[Stored records]
'''

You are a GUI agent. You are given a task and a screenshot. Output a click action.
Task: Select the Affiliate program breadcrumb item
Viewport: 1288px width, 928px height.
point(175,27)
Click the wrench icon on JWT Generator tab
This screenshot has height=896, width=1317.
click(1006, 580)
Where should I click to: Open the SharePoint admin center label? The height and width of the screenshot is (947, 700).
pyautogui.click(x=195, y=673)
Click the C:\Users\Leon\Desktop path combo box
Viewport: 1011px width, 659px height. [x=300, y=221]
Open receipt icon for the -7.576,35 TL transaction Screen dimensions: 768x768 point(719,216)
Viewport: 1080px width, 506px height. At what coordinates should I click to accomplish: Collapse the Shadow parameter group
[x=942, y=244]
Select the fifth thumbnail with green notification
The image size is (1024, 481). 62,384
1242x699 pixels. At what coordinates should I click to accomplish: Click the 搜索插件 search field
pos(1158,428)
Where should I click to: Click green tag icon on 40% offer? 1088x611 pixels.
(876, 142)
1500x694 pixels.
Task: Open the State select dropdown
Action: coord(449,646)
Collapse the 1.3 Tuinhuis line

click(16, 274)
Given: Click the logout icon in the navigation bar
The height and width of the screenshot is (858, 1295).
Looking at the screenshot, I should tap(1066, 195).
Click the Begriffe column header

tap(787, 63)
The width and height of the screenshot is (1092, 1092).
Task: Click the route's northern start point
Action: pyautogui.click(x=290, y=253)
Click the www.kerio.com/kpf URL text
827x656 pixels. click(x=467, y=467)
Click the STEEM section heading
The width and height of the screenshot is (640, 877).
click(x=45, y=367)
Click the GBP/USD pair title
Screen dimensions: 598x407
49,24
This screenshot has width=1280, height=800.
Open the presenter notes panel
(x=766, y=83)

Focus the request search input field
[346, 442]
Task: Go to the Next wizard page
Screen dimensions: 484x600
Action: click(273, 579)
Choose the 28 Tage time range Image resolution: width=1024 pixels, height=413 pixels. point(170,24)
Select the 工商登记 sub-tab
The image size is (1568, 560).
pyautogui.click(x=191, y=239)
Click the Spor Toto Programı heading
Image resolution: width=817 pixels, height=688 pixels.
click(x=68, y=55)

'''

→ **EXERCISE AIM**: Nothing but an exact copy of the records belongs in the answer.

→ **ANSWER SPACE**:
You are a GUI agent. You are given a task and a screenshot. Output a click action.
Task: Select the Affiliate program breadcrumb item
Viewport: 1288px width, 928px height.
point(175,27)
Click the wrench icon on JWT Generator tab
This screenshot has height=896, width=1317.
click(1006, 580)
Where should I click to: Open the SharePoint admin center label? The height and width of the screenshot is (947, 700).
pyautogui.click(x=195, y=673)
Click the C:\Users\Leon\Desktop path combo box
Viewport: 1011px width, 659px height. [x=300, y=221]
Open receipt icon for the -7.576,35 TL transaction Screen dimensions: 768x768 point(719,216)
Viewport: 1080px width, 506px height. At what coordinates should I click to accomplish: Collapse the Shadow parameter group
[x=942, y=244]
Select the fifth thumbnail with green notification
The image size is (1024, 481). 62,384
1242x699 pixels. At what coordinates should I click to accomplish: Click the 搜索插件 search field
pos(1158,428)
Where should I click to: Click green tag icon on 40% offer? 1088x611 pixels.
(876, 142)
1500x694 pixels.
Task: Open the State select dropdown
Action: coord(449,646)
Collapse the 1.3 Tuinhuis line

click(16, 274)
Given: Click the logout icon in the navigation bar
The height and width of the screenshot is (858, 1295).
Looking at the screenshot, I should tap(1066, 195).
Click the Begriffe column header

tap(787, 63)
The width and height of the screenshot is (1092, 1092).
Task: Click the route's northern start point
Action: pyautogui.click(x=290, y=253)
Click the www.kerio.com/kpf URL text
827x656 pixels. click(x=467, y=467)
Click the STEEM section heading
The width and height of the screenshot is (640, 877).
click(x=45, y=367)
Click the GBP/USD pair title
Screen dimensions: 598x407
49,24
This screenshot has width=1280, height=800.
Open the presenter notes panel
(x=766, y=83)

Focus the request search input field
[346, 442]
Task: Go to the Next wizard page
Screen dimensions: 484x600
Action: click(273, 579)
Choose the 28 Tage time range Image resolution: width=1024 pixels, height=413 pixels. point(170,24)
Select the 工商登记 sub-tab
The image size is (1568, 560).
pyautogui.click(x=191, y=239)
Click the Spor Toto Programı heading
Image resolution: width=817 pixels, height=688 pixels.
click(x=68, y=55)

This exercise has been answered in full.